Now we compare this to the version where we exclude tables, and see the difference.

In [14]:
for image in tqdm(glob('../debug_data/clean_data/*')):
    output_path = '../debug_data/clean_data_output/' + image.split('/')[-1]
    subprocess.run(['python', '../scripts/run_redaction_detector.py', '--pdf_path',
                   image, '--output_path', output_path, '--exclude_tables', 'True'])

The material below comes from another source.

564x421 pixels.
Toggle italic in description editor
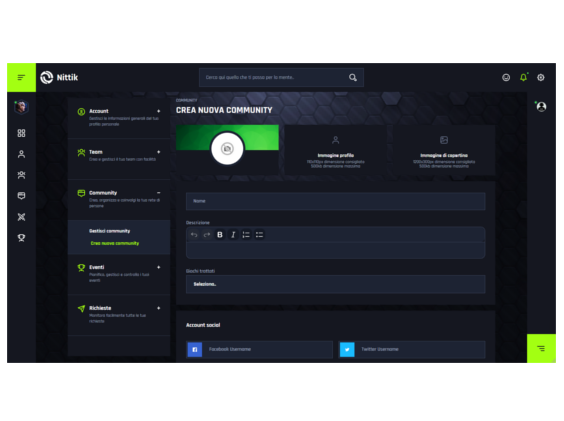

  return _methods._mean(a, axis=axis, dtype=dtype,
  ret = ret.dtype.type(ret / rcount)
 80%|██████████████████████████████████▍        | 12/15 [08:17<02:05, 41.79s/it]Traceback (most recent call last):
  File "/Users/rubenvanheusden/Desktop/AronTextRedaction/TPDLTextRedaction/notebooks/../scripts/run_redaction_detector.py", line 90, in <module>
    main(args)
  File "/Users/rubenvanheusden/Desktop/AronTextRedaction/TPDLTextRedaction/notebooks/../scripts/run_redaction_detector.py", line 50, in main
    image_tables = table_image.extract_tables()
                   ^^^^^^^^^^^^^^^^^^^^^^^^^^^^
  File "/Users/rubenvanheusden/anaconda3/envs/text_redaction_env/lib/python3.11/site-packages/img2table/document/image.py", line 41, in extract_tables
    extracted_tables = super(Image, self).extract_tables(ocr=ocr,
                       ^^^^^^^^^^^^^^^^^^^^^^^^^^^^^^^^^^^^^^^^^^
  File "/Users/rubenvanheusden/anaconda3/envs/text_redaction_env/lib/python3.11/site-packages/img2table/document/base

In [15]:
all_csv_files = glob('../debug_data/clean_data_output/*.csv')
redaction_output_dataframe = pd.concat([pd.read_csv(path) for path in all_csv_files])
redaction_output_dataframe.describe()

Unnamed: 0,Number of redacted regions,Percentage of redacted text
count,279.0,279.0
mean,8.286738,21.623656
std,12.973002,26.866007
min,0.0,0.0
25%,0.0,0.0
50%,3.0,6.0
75%,11.0,42.0
max,103.0,99.0


As we can see from the above dataframe, the number of detected redacted blocks and perdentage is pretty consistent with the version where we don't exlcude tables, meaning that we are nog getting a lot of false positives. If anything we are detecting tables a bit too much but it is quite close to the original version.